(DOCUMENT EXCERPT):
06/18/2026
Your offer is a sentence. The math is the rest of the book.
A first investor property works or doesn't on a one-page spreadsheet. Four numbers decide it — down payment, monthly mortgage payment, expected rent, monthly fixed costs (taxes, insurance, condo fees if any, vacancy reserve, capex).
For a $550K Calgary legal suite property with 20% down, the back-of-napkin shape is roughly $110K down, mortgage payment near $2,700/mo, expected rent in the $3,800–4,400 range across both doors, fixed costs around $900–1,100/mo. The deal works or it doesn't at this level. Everything else is detail.
Stress-test BEFORE you offer. What happens if rates rise 1% at renewal? If vacancy hits a month per year? If maintenance eats an extra $200/mo? The deal has to survive a hard pencil, not just a soft one.
Here's the line a lot of first-timers miss — cashflow without reserves isn't cashflow. It's premature spending. Hold back one month's rent per year for vacancy. Put 5–10% of rent into a capex reserve. The roof, the furnace, the water tank — they're coming. Reserve for them now or scramble for them later.

(PROVIDED MATERIAL):
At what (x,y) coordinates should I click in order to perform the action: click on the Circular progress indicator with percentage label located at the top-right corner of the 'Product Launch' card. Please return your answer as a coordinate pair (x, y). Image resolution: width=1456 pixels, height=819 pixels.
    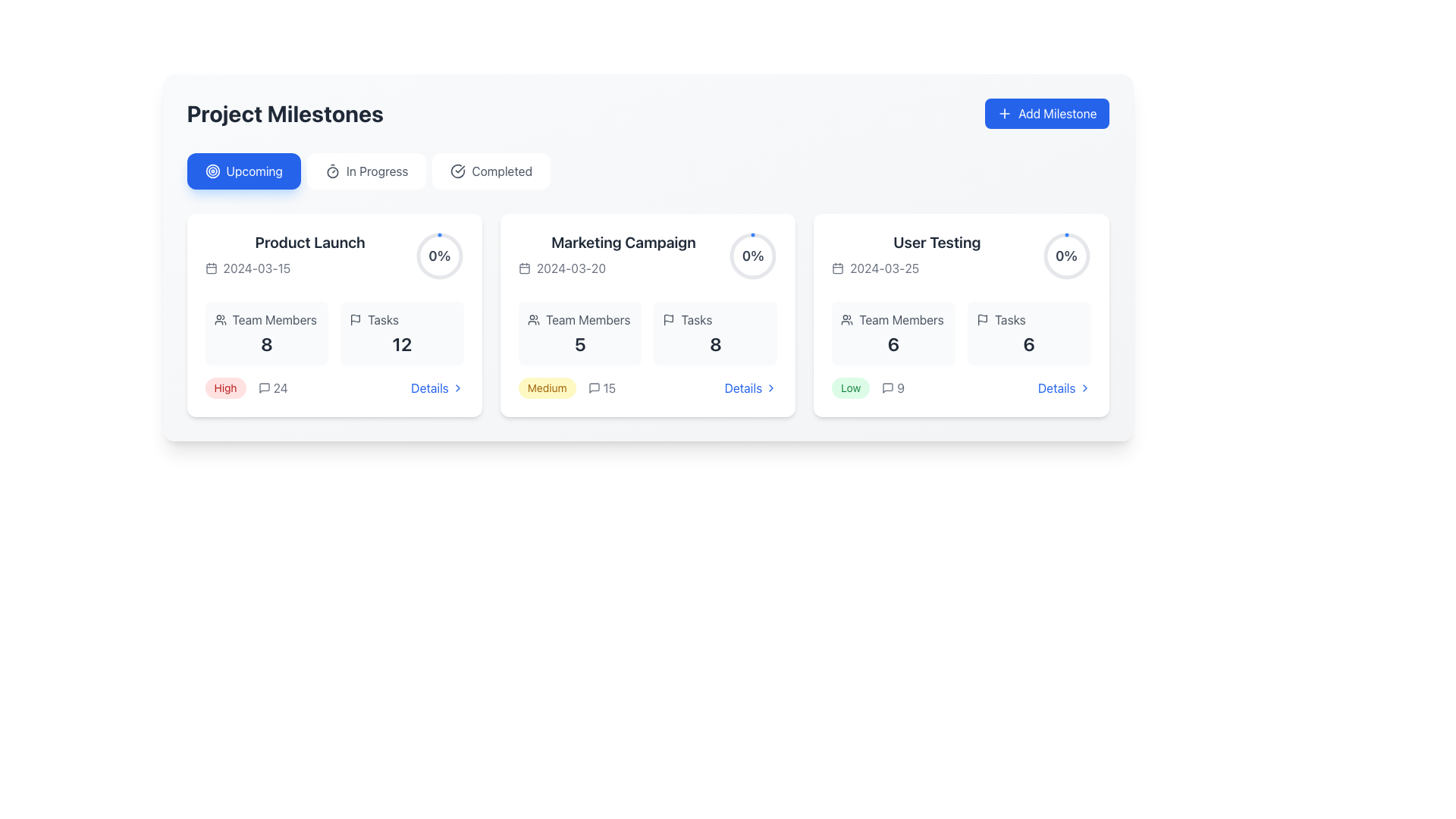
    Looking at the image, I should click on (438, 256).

(DESCRIPTION OF THE TASK):
For each statement, say yes or no as to whether it agrees with the investor property text, and quote the words from the text that decide it. 1. The text puts the down payment on the $550K property at roughly $110K. 2. The text says to hold back two months' rent per year for vacancy. 3. The text advises stress-testing the deal after the offer is made.

(OUTPUT OF THE EXERCISE):
1. Yes: "roughly $110K down"
2. No: "Hold back one month's rent per year for vacancy."
3. No: "Stress-test BEFORE you offer."